● **GIVEN PASSAGE**
---+---

Word Meaning Structure Test

Word Meaning Structure Test measures development of conceptual thinking (Luria, 1979; Toomela, 2003; for a detailed description, see Kask et al., 2019). The test consists of three parts, with each part including six tasks. In the first part, participants were asked to explain the meaning of some concrete concepts (e.g., “school”) and some abstract concepts (e.g., “republic”). In the second part, participants were asked to evaluate how two concepts are similar. Some concepts were from the same category (e.g., “hammer—axe”) while others were complementary (e.g., “hat—head”). In the third part, participants were asked to choose two out of three words that belong together and explain their choices.

Responses were coded as everyday concepts if the explanation involved perceptual similarity, function, everyday activities, common relationships observable in everyday life, or if there was no answer. Responses were coded as logical concepts if the explanation involved a hierarchical relationship between words or associated the word with a hierarchically higher concept. Everyday concepts were coded as zero, and logical concepts were coded as one. A higher score reflected superior conceptual thinking. The maximum score was 18. Internal consistency was previously found to be acceptable, Cronbach's alpha = 0.77–0.86 (Toomela, 2003; Kask et al., 2019).

---+---

● **EXERCISE REQUIREMENTS**
**A)** In the passage on the Word Meaning Structure Test, what is the maximum score?
**B)** Quote the stretch of the Word Meaning Structure Test passage from "Responses were coded as everyday" through "2003; Kask et al., 2019).".
The items that follow aren't needed for anything here.

---+---

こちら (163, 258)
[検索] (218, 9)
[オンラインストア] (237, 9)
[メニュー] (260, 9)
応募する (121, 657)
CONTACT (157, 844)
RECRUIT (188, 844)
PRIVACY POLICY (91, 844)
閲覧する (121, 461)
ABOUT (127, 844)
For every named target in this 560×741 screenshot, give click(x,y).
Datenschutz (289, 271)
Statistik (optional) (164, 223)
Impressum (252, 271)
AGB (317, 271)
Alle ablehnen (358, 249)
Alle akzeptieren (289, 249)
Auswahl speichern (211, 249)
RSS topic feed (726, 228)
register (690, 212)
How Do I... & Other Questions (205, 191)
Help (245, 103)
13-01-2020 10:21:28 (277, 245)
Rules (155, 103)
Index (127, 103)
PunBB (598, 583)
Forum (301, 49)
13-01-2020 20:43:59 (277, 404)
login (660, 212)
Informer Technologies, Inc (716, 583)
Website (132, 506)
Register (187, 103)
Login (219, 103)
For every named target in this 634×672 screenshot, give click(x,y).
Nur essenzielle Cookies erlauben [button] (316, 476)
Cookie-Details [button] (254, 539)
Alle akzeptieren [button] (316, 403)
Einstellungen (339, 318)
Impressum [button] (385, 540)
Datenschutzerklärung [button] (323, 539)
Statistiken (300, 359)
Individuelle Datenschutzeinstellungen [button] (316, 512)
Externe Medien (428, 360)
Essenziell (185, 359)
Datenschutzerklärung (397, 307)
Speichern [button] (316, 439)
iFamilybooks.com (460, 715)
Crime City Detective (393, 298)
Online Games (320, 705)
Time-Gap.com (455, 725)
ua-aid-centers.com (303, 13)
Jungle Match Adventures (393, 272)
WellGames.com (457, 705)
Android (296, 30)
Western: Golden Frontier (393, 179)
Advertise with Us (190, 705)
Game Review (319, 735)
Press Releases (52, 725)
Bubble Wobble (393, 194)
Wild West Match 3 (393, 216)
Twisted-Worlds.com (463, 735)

---+---

● **TASK SOLUTIONS**
**A)** The maximum score is 18.

**B)**
Responses were coded as everyday concepts if the explanation involved perceptual similarity, function, everyday activities, common relationships observable in everyday life, or if there was no answer. Responses were coded as logical concepts if the explanation involved a hierarchical relationship between words or associated the word with a hierarchically higher concept. Everyday concepts were coded as zero, and logical concepts were coded as one. A higher score reflected superior conceptual thinking. The maximum score was 18. Internal consistency was previously found to be acceptable, Cronbach's alpha = 0.77–0.86 (Toomela, 2003; Kask et al., 2019).